En 1941, elle est chargée, par le Front national de lutte pour la liberté et l'indépendance de la France, de diffuser la presse clandestine sur la région nîmoise et d'aider les militants pourchassés par le régime. Son groupe comprend notamment Jean Chauvet, Henri et Andrée Julien, Odette Gonzales (arrêtée en avril 1942, Eliette sera condamnée à huit ans de travaux forcés par le tribunal militaire de Marseille, incarcérée aux Baumettes à Marseille, puis à la Centrale de Rennes, d’où elle sera déportée le 6 juin 1944 à Ravensbrück, via le fort de Romainville. Elle sera rapatriée en France en mai 1945).

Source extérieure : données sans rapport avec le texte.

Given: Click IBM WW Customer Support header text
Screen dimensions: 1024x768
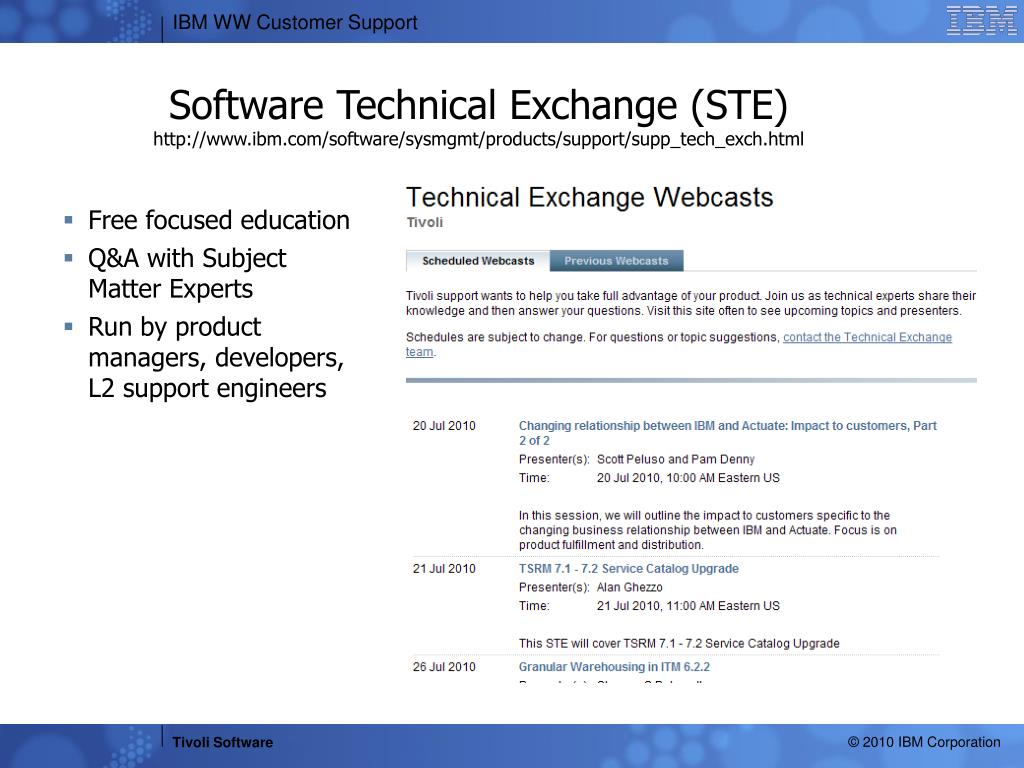Looking at the screenshot, I should point(295,23).
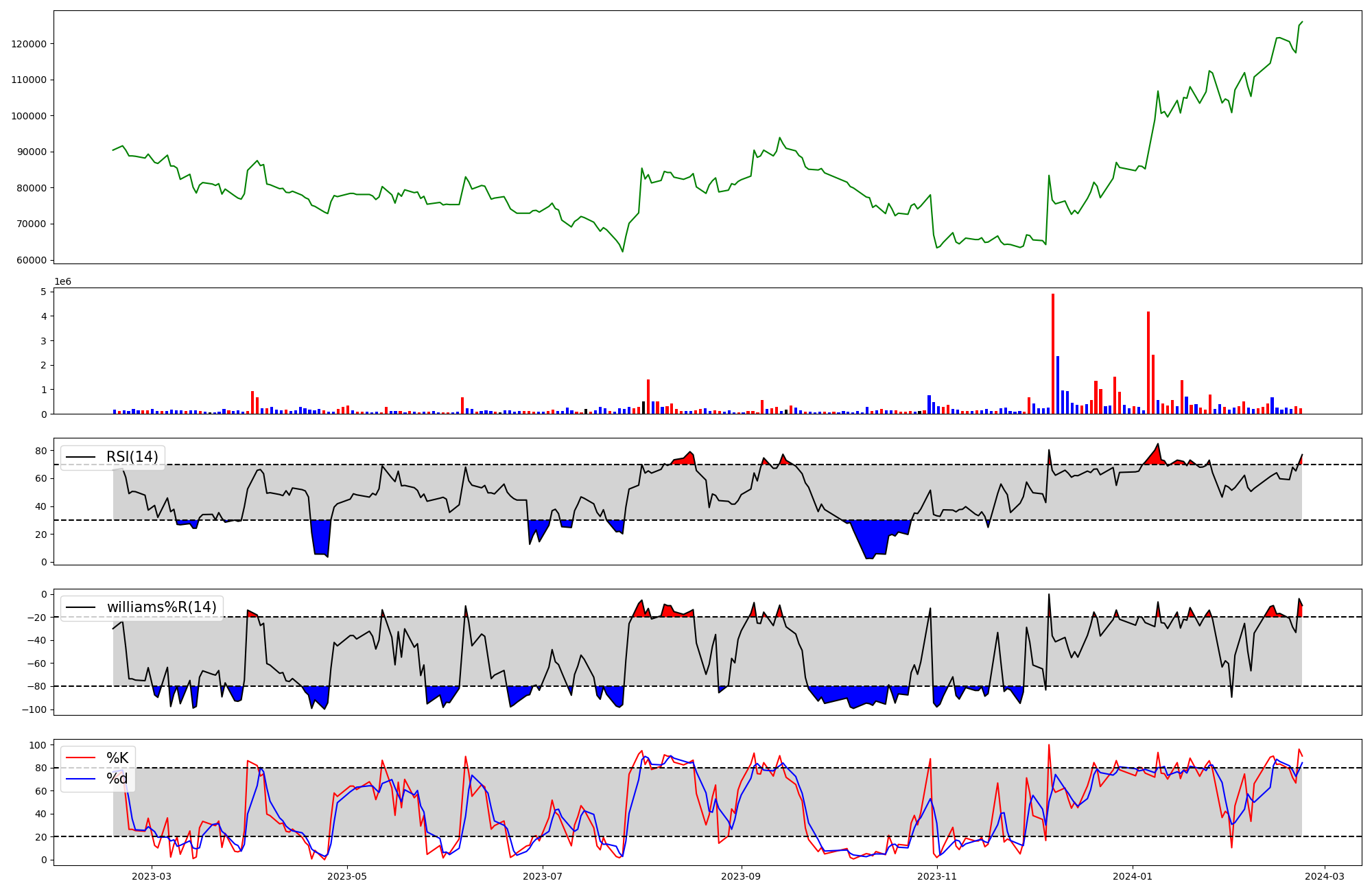Click the red %K legend entry
The image size is (1372, 892).
pyautogui.click(x=117, y=758)
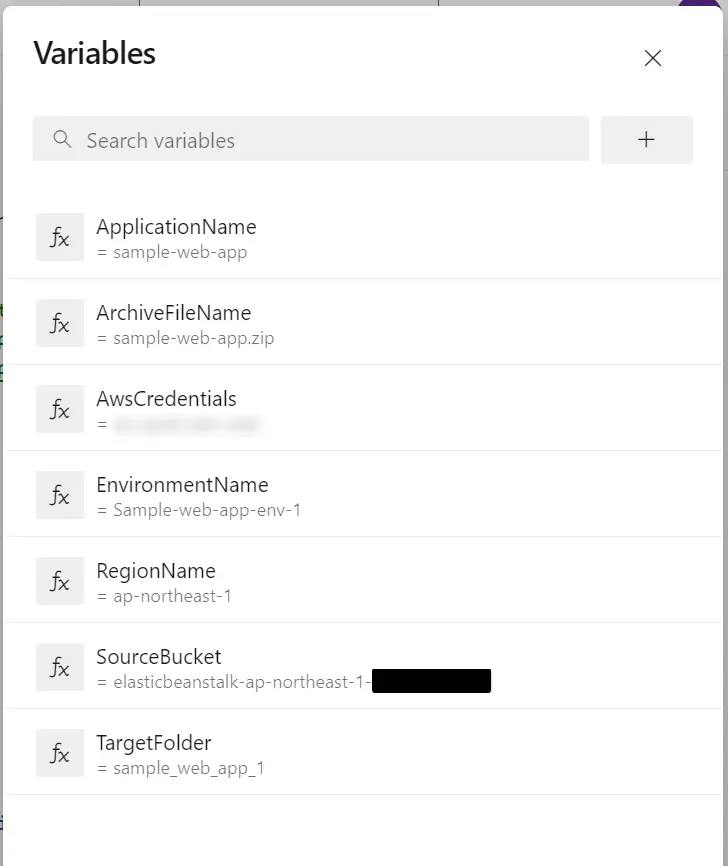Click the magnifier icon in search box

[62, 139]
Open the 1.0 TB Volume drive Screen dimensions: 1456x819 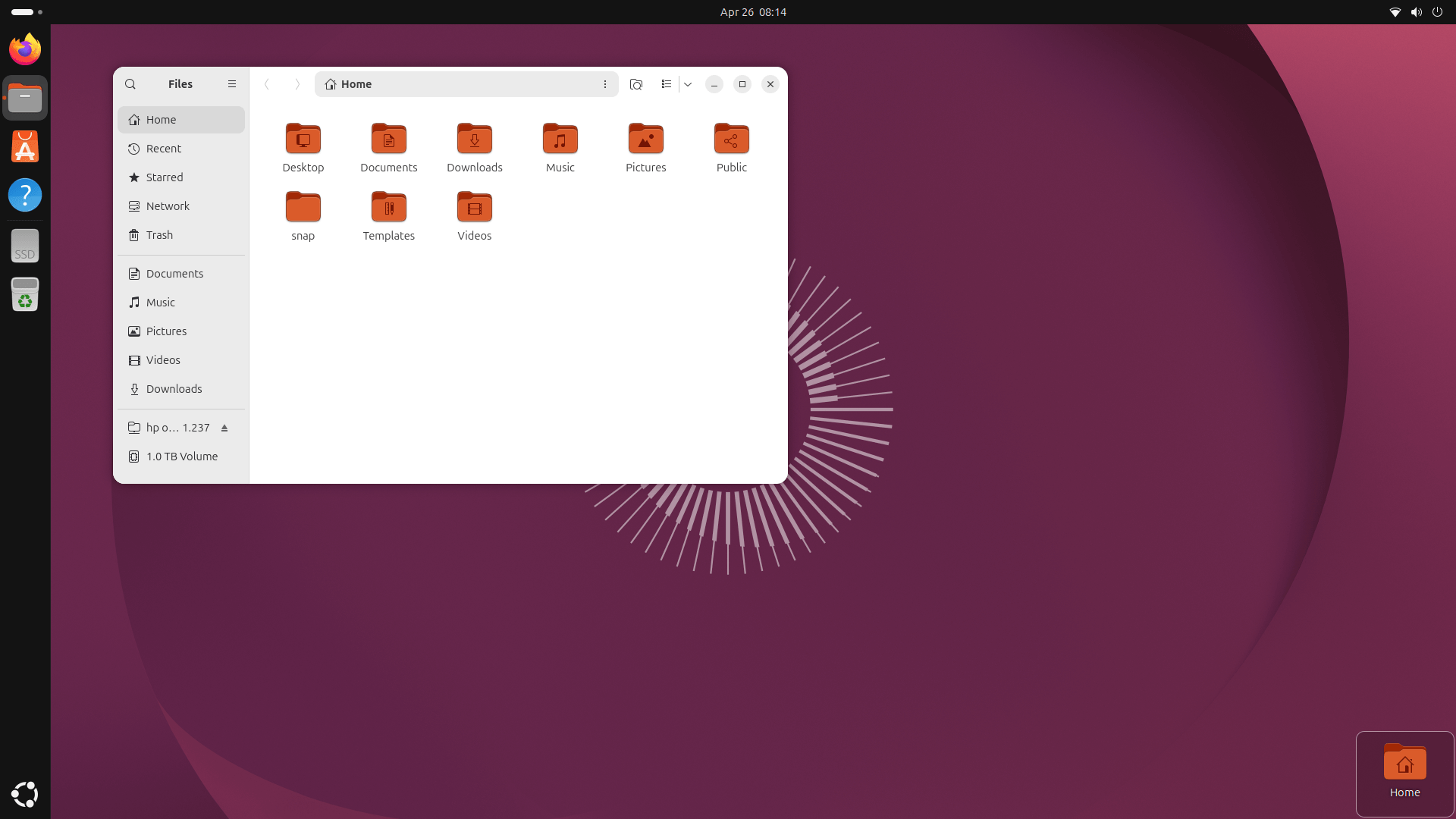pos(181,457)

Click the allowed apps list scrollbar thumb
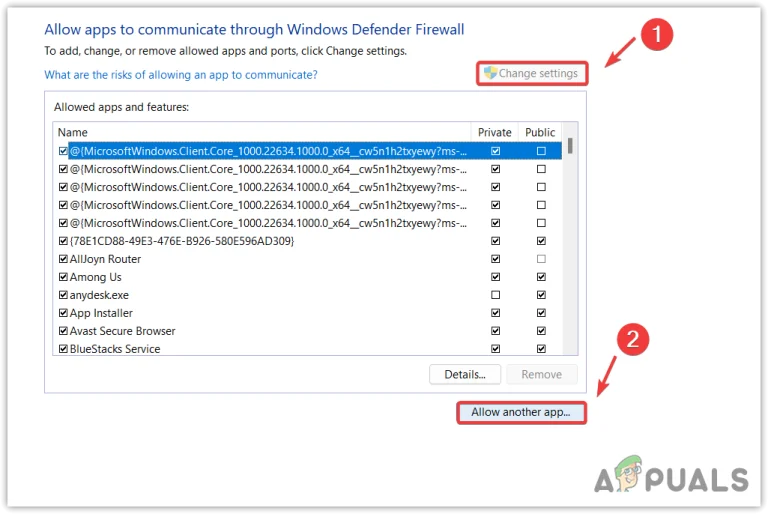click(570, 146)
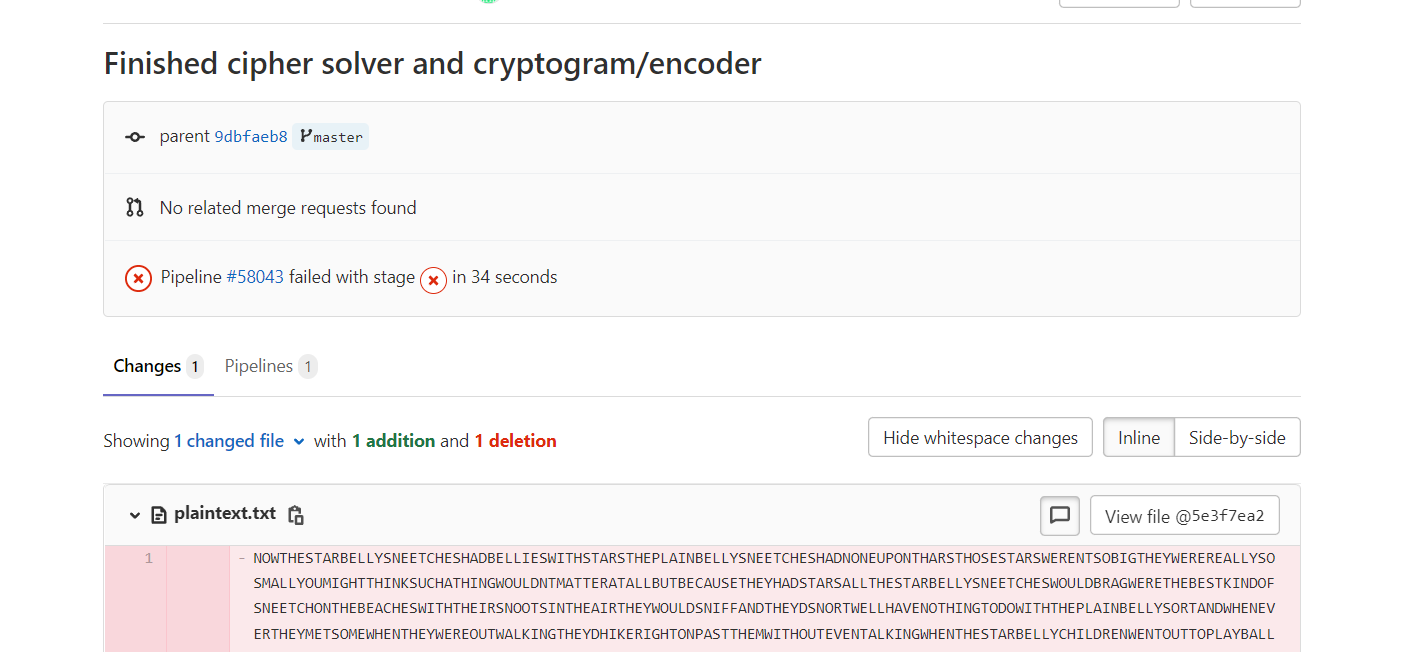Switch diff to Inline view

(1139, 438)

« Le 10 mars 1941, Jean Chauvet est surpris la nuit par des gardiens de la paix alors qu’il circule sur son vélo sans éclairage et porte une musette remplie de tracts. Il parvient à leur échapper. Mais son adresse est identifiée grâce à la plaque d’identité de la bicyclette. Des perquisitions effectuées à son domicile amènent la découverte de nombreux tracts et journaux. La mère de Jean est alors arrêtée. Jean Chauvet quitte alors Nîmes pour se réfugier en Lozère chez des paysans qu’il connaît pour y avoir passé des vacances. Ces derniers le dénoncent à la police. Il est arrêté le 16 juillet 1941 et conduit à la prison de Pont-de-Montvert. Dirigé ensuite sur celle de Mende puis au fort Saint-Nicolas à Marseille, il est jugé par le tribunal militaire spécial de la 15e région, le 4 octobre 1941, et condamné à cinq ans de prison. Conduit à la prison Saint-Pierre de Marseille, il est transféré le 24 décembre 1941 à celle de Nîmes, où il devient, avec Jean Coin, Henri Auzias, Pierre Doize, un des dirigeants de l'organisation clandestine des détenus. »

Le 16 octobre 1943, il est transféré avec la quasi- totalité des détenus politiques de la zone Sud à la Centrale d’Eysses où il aura des responsabilités au sein des Jeunesses communistes. Au cours de l’insurrection du 19 février 1944, il est en première ligne mais sa mitraillette s’enraie. Reconnu comme ayant pris part activement aux combats, Chauvet est jugé par une cour martiale réunie à Eysses, condamné à mort et fusillé le 23 février 1944. En novembre 1944, sa dépouille est ramenée à Nîmes pour y être inhumée.

La conférence aura lieu le samedi 2 mars à 17h à la maison du protestantisme 3 rue Claude Brousson à Nîmes avec Armand Cosson, historien, professeur d’histoire honoraire en classes supérieures au lycée Daudet de Nîmes. Le même jour, à Jonquières-Saint-Vincent, à 14h, une plaque sera inaugurée au chemin de la Tine, grâce au partenariat de la ville et de son maire Jean-Marie Fournier en particulier, précisément au mazet de la Tine, à proximité du lieu où les victimes ont été très sommairement et sans respect aucun, enterrées dans la ville de Jonquières-Saint-Vincent. La ville de Nîmes, comme chaque année, organisera un dépôt de gerbe au carré militaire, cimetière Pont de Justice à 11h.